◆ Extract ◆
# # #

Model Size Max Accuracy Gain Max Prediction Change Most Stable Demo Position
Small (3B/7B) +6 points (AG News) >30% (QA tasks) Start (ssp/esp/sum)
Large (70B) Marginal (1-2 pts) Up to 10–15% Start preferred; some immunity

Smaller models stand to benefit most from careful prompt design, though even top-tier LLMs exhibit measurable DPP-induced variance on challenging benchmarks.

4. Implications and Mitigation Strategies

The existence of DPP bias has meaningful consequences for both LLM research and real-world deployment:

  • Prompt engineering and evaluation: Designers must recognize that demo position is not an ancillary detail but a critical control variable. Evaluation pipelines should report performance under multiple demo configurations, or incorporate A_metric and A_pred as standard metrics.
  • Calibration and stability: In safety-critical settings (e.g., medical QA, legal summarization), the discovery that >30% of predictions can flip with demo relocation mandates robust calibration or position-invariant mechanisms.

# # #

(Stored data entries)
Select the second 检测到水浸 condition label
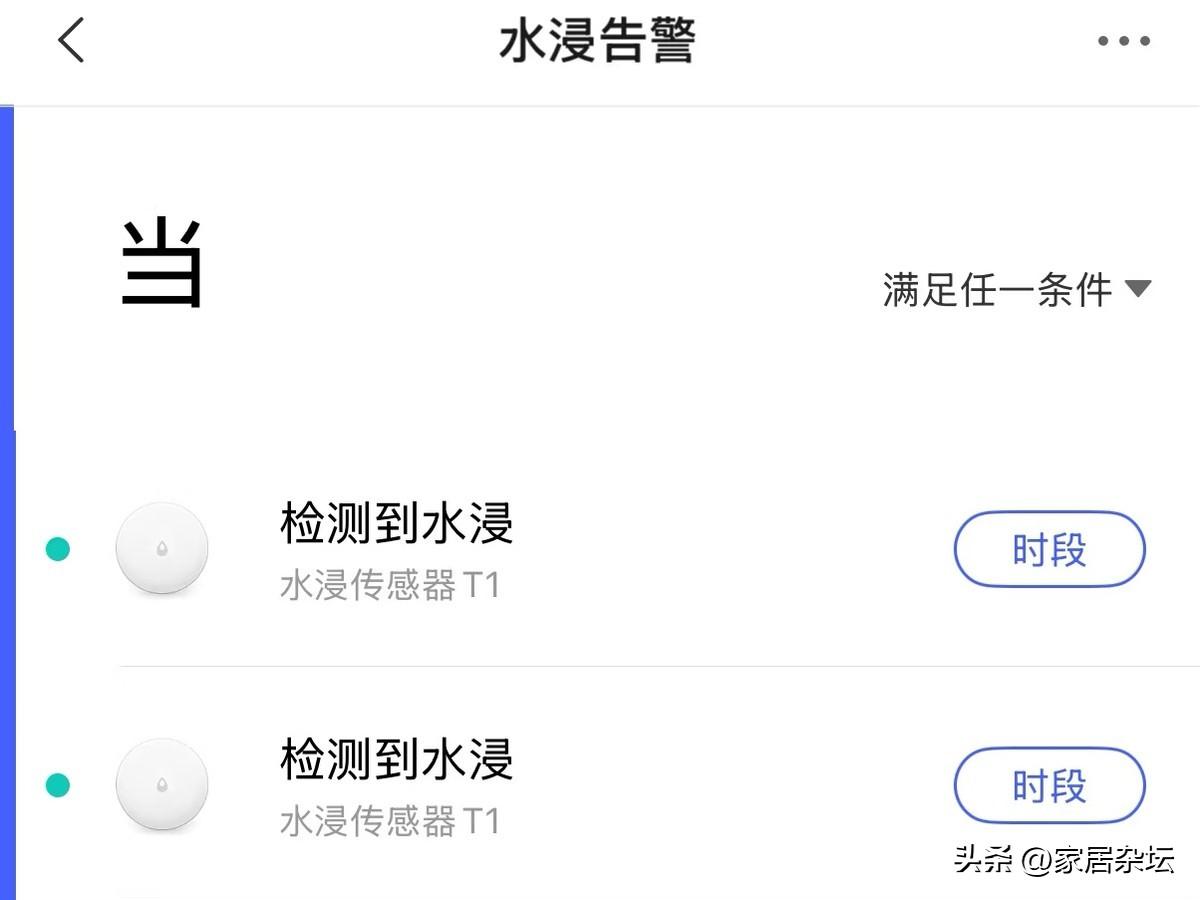1200x900 pixels. pyautogui.click(x=396, y=760)
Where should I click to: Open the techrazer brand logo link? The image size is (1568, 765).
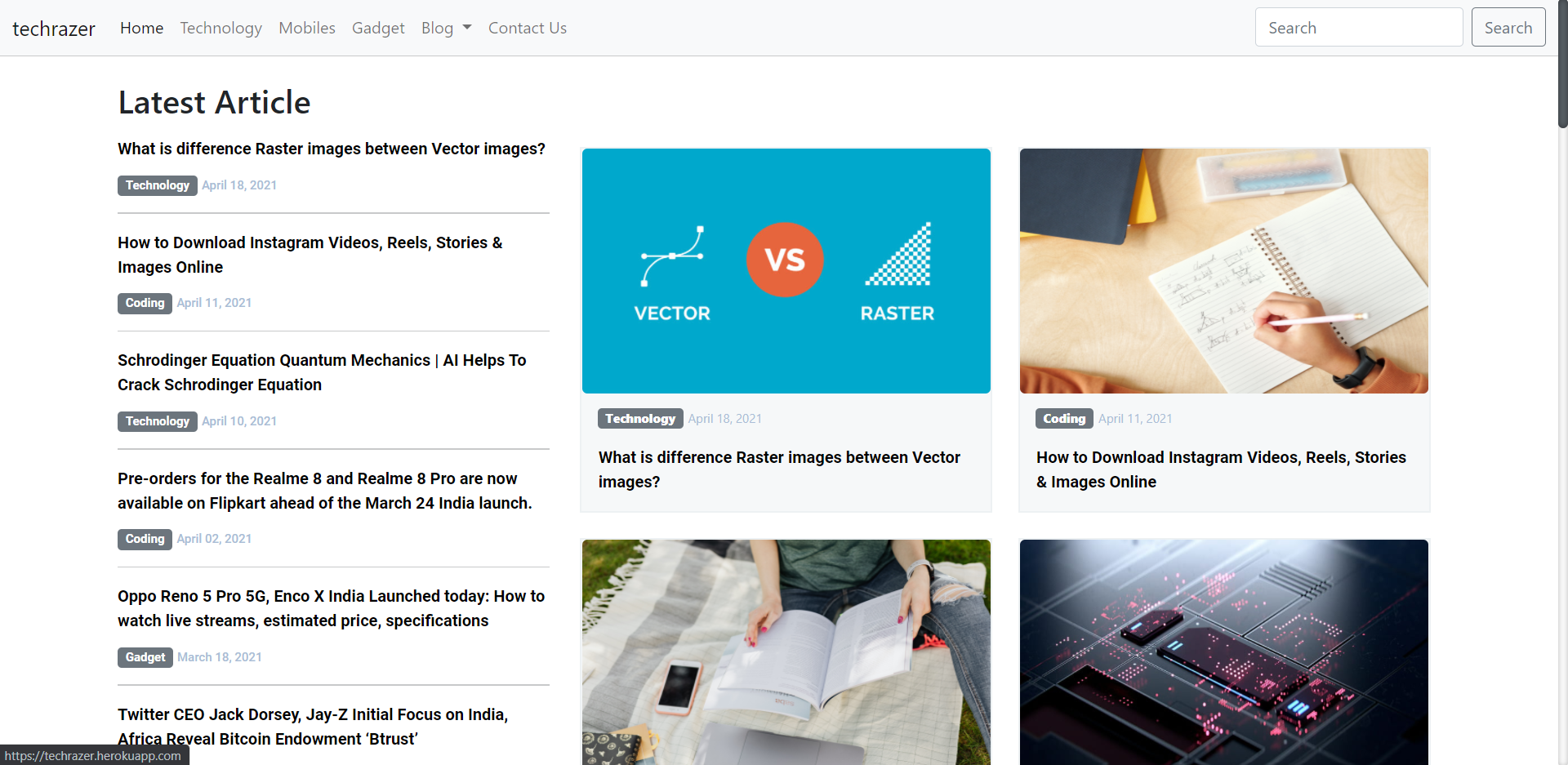pos(54,29)

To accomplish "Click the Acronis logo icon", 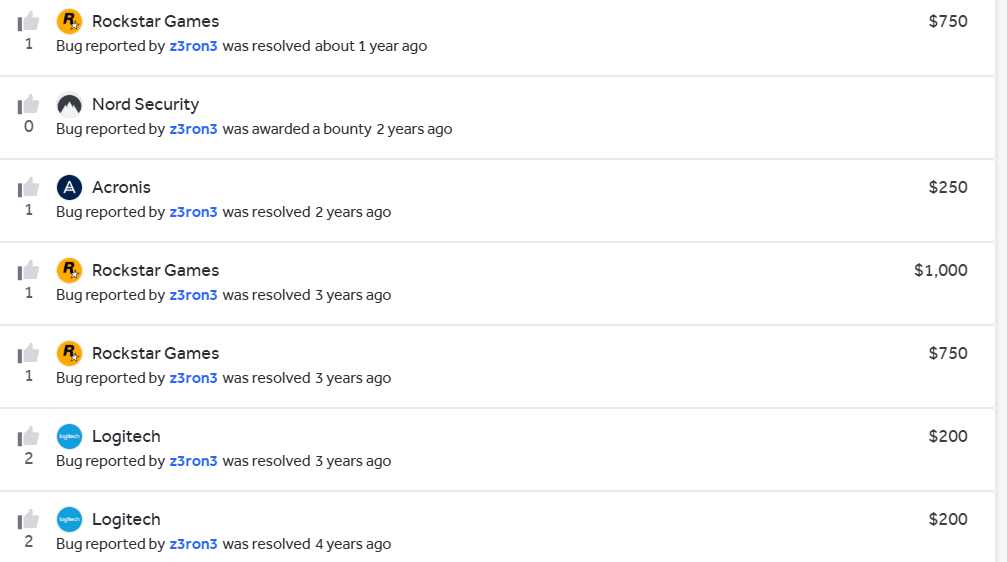I will (69, 188).
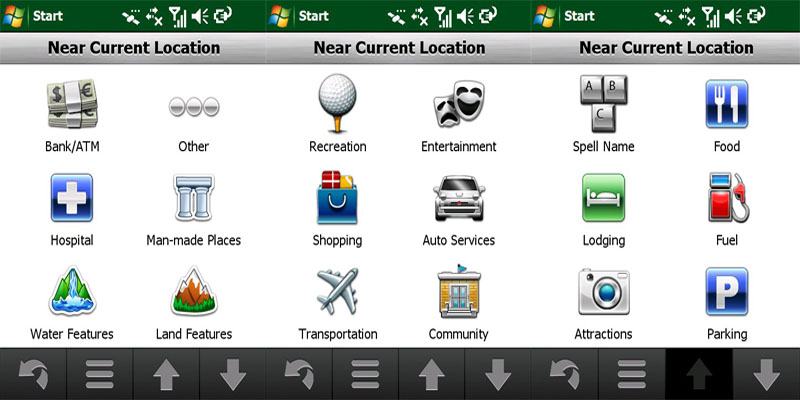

# # #

◆ Problems to solve ◆
• 1. According to the extract on demo position bias, what share of predictions can flip when demos are relocated?
• 2. Write a continuation of the extract on demo position bias, starting after its last sentence.

◆ Outputs in order ◆
• 1. More than 30% of predictions can flip.

• 2.
  • Potential mitigation approaches:
    • Test-time calibration: Retrieval-based selection of optimal demo positions for each instance or class.
    • Position-agnostic fine-tuning: Post-training on datasets with randomly assigned demo slotting could encourage position-invariant representation.
    • Automated prompt composition: Integrating demo content and position optimization (potentially via gradient-based or RL approaches).

Mitigation remains an open problem—no universal demo configuration outperforms all others, and both prompt structure and model scale modulate DPP effects.

5. Relationship to Theoretical and Architectural Biases

DPP bias is underpinned by the sequential, autoregressive nature of LLMs (Cobbina et al., 30 Jul 2025). The primacy bias, inductive representations of early context, and the learned conventions of training corpora (where system/user formatting often puts instructive content at the top) all contribute to the heightened stability of early demos.

No evidence was found that placing demos at the end (eum) yields any generalization benefit; on the contrary, this configuration systematically increases prediction volatility without boosting correctness.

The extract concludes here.